A Toronto-based lawyer, Hamid Mojtahedi, told Radio Farda, the American-funded radio station beamed into Iran, that Kazemi was raped by intelligence agents who worked with Tehran prosecutor Said Mortazavi, a man referred to as the “Butcher of the Press” by Iranian dissidents.
Mr. Mojtahedi, who traveled to Iran last month with a delegation from the Canadian chapter of the group Lawyers Without Borders, also told the radio station that a forensic autopsy of Kazemi’s body might be impossible since Iranian authorities injected it with chemicals to speed its decomposition.
The Student Movement Coordination Committee for Democracy in Iran, a dissident organization based in Dallas, made same claims in a report yesterday.
The Canadian government, Kazemi’s mother and son have demanded answers from Tehran about what really happened to the journalist, and these latest claims throw Iran’s previous explanations into further question. Requests to have her body exhumed and sent back to Canada have been refused; Canada recalled its ambassador from Tehran in protest.
Kazemi, an Iranian-born photojournalist who lived in Montreal, died in a Tehran hospital July 14 after being arrested and branded a spy by police after being caught taking pictures outside of a prison in northern Iran on June 23.
The Islamic Republic News Agency, Iran’s official news outlet, originally claimed she died of a “brain stroke”; days later, a presidentially appointed investigating committee of Cabinet ministers said she was beaten and died from a fractured skull, and then Iran’s vice president, Mohammad Ali Abtahi, said, “The murder was caused by brain hemorrhage due to a blow inflicted on her.”
France Bureau, a spokeswoman for the Canadian foreign minister, Bill Graham, told The New York Sun that the Canadian government is “looking into” the new claims. Canada had unsuccessfully requested to be a part of the investigation into Kazemi’s death.
“We asked to participate or help in the investigation but they’re doing it on their own.
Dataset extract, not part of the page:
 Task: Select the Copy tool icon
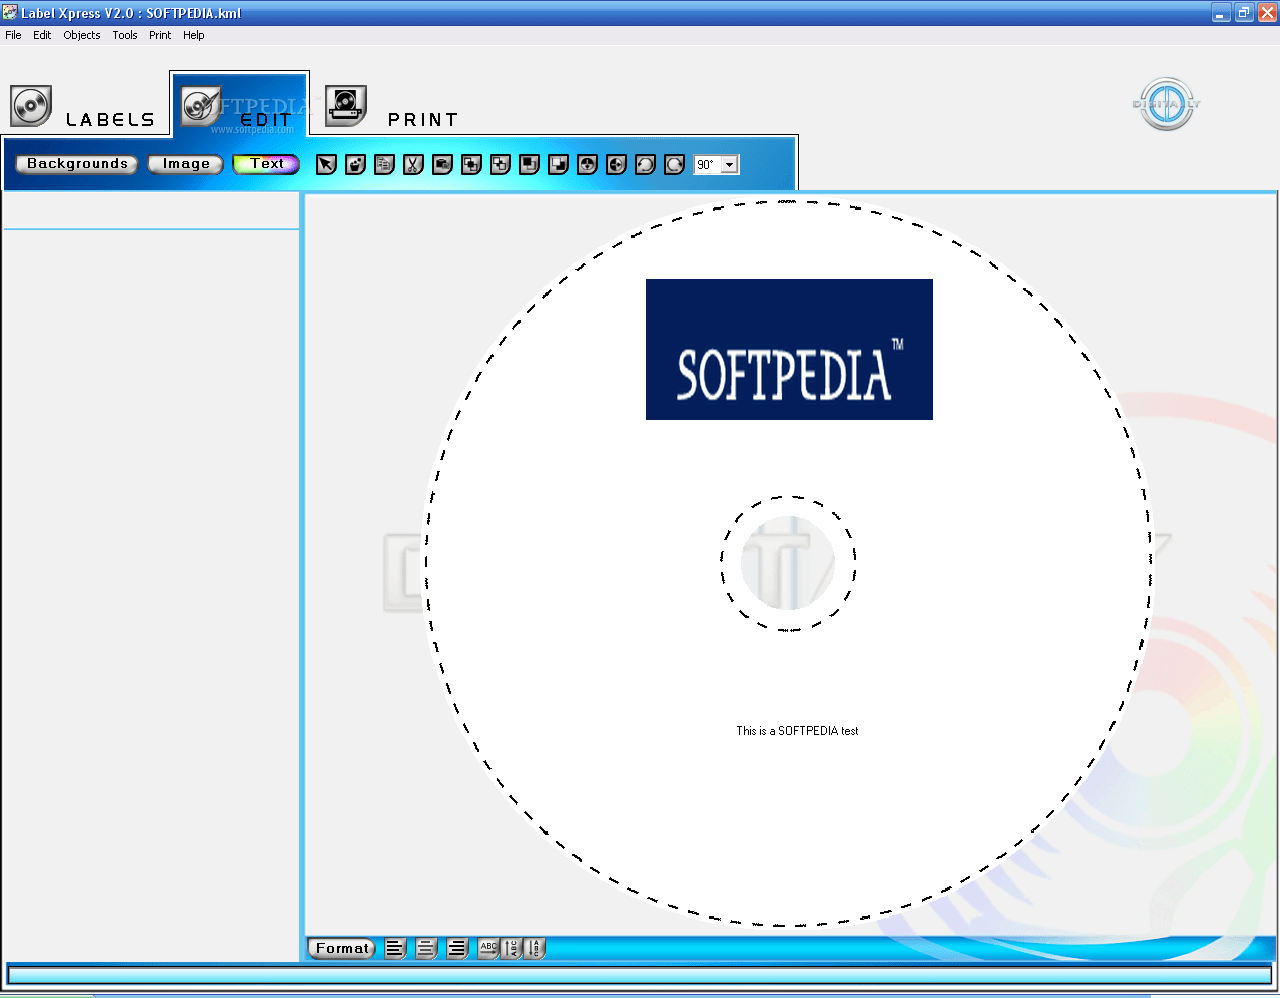384,164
We’ll see what the report says when it comes out,” said Ms. Bureau, the spokeswoman.
Calls to Kazemi’s son, Stephan Hachemi, who lives in Montreal, were not returned yesterday.
The handling of the Kazemi case has angered Iranian democracy activists who say the Canadian government is being too deferential to Iran.The Islamic Republic is conducting an investigation of the journalist’s death without the involvement of Canadian or international authorities.
“Letting Iran investigate this crime is like allowing a murderer to be his own judge and jury,” said Manouchehr Ganji, a long-time opponent of the mullahs. “They’ve been doing this all these years.The whole world has been watching as a passive observer.”
Banafsheh Zand-Bonazzi, an Iranian dissident whose father, Iranian journalist Siamak Pourzand, is in jail in Tehran, said that it is unfortunate it took someone with dual nationality like Kazemi to die before the Western world realized the way the “axis of evil” regime treats artists and journalists.
“On top of their disregard for journalists, they do not legitimately accept dual nationality. Someone with a dual nationality has to be killed for the free world to notice,” Ms. Zand-Bonazzi said.
Meanwhile, Agence France Presse reported that Iran’s former ambassador to Argentina, Hadi Soleimanpour, was arrested in northeast England in conjunction with the 1994 bombing of a Buenos Aires Jewish community center that killed 85 people.
Mr. Soleimanpour will appear before magistrates today at a central London court, Scotland Yard said in a press statement.